His 2024 and 2025 salaries could increase by $300,000 each based on games finished in the previous season: $150,000 each for 35 and 40.

Tampa Bay’s option price could increase by up to $6 million, including $4 million for appearances: $1 million each for 60 and 70 in 2025; $500,000 for 125 from 2023-25 and $1 million each for 135, 150 and 165 from 2023-25. The option price could increase by $2 million for games finished in 2025: $500,000 each for 25, 30, 35 and 40.

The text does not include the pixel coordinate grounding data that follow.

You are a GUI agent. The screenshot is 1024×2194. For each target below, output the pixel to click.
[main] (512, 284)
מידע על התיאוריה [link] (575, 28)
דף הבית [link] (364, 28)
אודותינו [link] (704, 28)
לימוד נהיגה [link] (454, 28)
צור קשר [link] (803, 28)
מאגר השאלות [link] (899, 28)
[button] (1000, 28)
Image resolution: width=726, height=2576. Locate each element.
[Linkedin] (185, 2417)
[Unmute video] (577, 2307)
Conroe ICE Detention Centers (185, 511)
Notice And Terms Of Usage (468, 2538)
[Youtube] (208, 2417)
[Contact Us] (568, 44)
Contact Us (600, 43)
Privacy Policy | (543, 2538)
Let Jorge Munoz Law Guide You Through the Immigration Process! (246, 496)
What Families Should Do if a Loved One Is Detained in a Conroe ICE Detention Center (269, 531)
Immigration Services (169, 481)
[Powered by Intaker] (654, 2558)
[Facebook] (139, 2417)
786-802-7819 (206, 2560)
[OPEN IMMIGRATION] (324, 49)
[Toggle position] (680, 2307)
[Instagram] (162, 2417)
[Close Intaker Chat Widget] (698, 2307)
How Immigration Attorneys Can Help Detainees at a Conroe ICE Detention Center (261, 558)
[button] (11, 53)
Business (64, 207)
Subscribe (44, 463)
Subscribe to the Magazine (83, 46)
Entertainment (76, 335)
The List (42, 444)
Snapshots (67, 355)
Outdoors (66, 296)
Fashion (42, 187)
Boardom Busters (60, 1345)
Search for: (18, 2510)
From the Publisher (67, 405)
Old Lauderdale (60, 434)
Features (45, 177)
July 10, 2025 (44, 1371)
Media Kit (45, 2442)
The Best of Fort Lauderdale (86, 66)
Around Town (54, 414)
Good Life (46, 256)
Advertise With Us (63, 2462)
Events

Fairbanks also has a $500,000 award bonus for winning the Hoffman/Rivera reliever of the year award and $200,000 for finishing second or third.

The 29-year-old right-hander is 11-10 with a 2.98 ERA and 15 saves in 111 appearances, with all but two of the outings coming out of the bullpen since being acquired by the Rays from the Texas Rangers in July 2019.

Fairbanks was 0-0 with a 1.13 ERA in 24 appearances last year after beginning the season on the 60-day injured list with a right lat strain.

Fairbanks made his 2022 debut on July 17 and tied for the team lead with eight saves despite being sidelined more than three months. In addition, he is 0-0 with a 3.60 ERA in 12 career postseason appearances, all with Tampa Bay.

He had asked for a raise from $714,400 to $1.9 million when proposed arbitration salaries were exchanged Jan. 13, and the Rays had offered for $1.5 million.

Fairbanks’ agreement was announced two days after left-hander Jeffrey Springs agreed to a $31 million, four-year contract with Tampa Bay that could be worth $65.75 million over five seasons.

Tampa Bay remains scheduled for hearings with right-handers Jason Adam and Ryan Thompson, left-hander Colin Poche, third baseman Yandy Diaz and outfielder Harold Ramirez.